# Advice for a 11B wanting to go 35



## Dead Fett (Jan 24, 2020)

Hello all,

It has been a very long time since I have been on this site, but I find myself in a dilemma.

Currently I’m a SSG hitting my 10 year mark next month and while I have enjoyed my life as an infantryman, it has taken a toll and it might be time to either reclass or get out. Now I would rather do this of my own volition, before the Army does it for me.

I’m currently finishing a degree in NatSec with a concentration in Intelligence Analysis, and have a strong affinity for Intel; at least in the academic sense and what I’ve experienced while deployed with different units.

Therefore, with my military experience and degree, I’ve decided that looking at 35 series might interest me since I’m hoping to make it to 20. I do have a few medical issues but the P2 that I have has no physical limitations.

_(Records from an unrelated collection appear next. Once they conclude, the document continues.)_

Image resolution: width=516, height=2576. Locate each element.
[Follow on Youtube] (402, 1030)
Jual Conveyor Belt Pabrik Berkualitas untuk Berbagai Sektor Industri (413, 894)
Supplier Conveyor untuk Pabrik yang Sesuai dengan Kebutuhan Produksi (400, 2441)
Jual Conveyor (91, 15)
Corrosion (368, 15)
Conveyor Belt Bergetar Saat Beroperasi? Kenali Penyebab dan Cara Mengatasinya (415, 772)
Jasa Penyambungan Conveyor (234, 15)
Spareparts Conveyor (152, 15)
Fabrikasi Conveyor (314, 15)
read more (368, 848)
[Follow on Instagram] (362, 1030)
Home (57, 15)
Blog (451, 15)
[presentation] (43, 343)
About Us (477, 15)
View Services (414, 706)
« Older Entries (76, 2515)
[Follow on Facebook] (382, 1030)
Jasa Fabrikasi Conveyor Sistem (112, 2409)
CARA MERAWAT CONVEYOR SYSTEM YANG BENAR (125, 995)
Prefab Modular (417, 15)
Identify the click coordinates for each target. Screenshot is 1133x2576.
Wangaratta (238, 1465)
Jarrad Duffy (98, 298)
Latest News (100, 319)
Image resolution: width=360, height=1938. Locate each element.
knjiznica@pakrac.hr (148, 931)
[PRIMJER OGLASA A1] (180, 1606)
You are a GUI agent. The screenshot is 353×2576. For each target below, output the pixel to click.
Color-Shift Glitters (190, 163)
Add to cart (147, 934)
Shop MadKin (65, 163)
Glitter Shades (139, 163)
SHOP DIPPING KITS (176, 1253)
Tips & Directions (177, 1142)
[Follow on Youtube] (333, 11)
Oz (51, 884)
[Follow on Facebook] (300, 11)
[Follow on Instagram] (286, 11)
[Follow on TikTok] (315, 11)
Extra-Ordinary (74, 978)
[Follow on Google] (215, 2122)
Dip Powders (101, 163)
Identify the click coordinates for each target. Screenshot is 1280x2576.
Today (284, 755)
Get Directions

Any advice would be very appreciated.

Side Note:

There is an opportunity for me to join SFAB and be slotted as a 35F and be sent to the AIT for SMOS, which then I should be able to branch transfer.


----------



## AWP (Jan 24, 2020)

Just out of general curiosity, how open is the Army to reclassing soldiers, especially one with your TIG/ TIS?


----------



## Dead Fett (Jan 24, 2020)

AWP said:


> Just out of general curiosity, how open is the Army to reclassing soldiers, especially one with your TIG/ TIS?


I've called 35F branch (was not able to get a hold of 35M), and they informed me that they are always in need of NCOs and especially favor combat MOS NCOs dropping reclass paperwork. I am also curious though, with how open the Army is with reclassing and my situation.


----------



## Cookie_ (Jan 24, 2020)

@lindy is sorta the resident 35 series enlisted guy, so he'll probably be your best bet for advice.



AWP said:


> Just out of general curiosity, how open is the Army to reclassing soldiers, especially one with your TIG/ TIS?



I haven't been on the active side in a few years, but when I was in it was decently common for 11series guys to be reclassed into anything off the shortage MOS list, either by request or injury.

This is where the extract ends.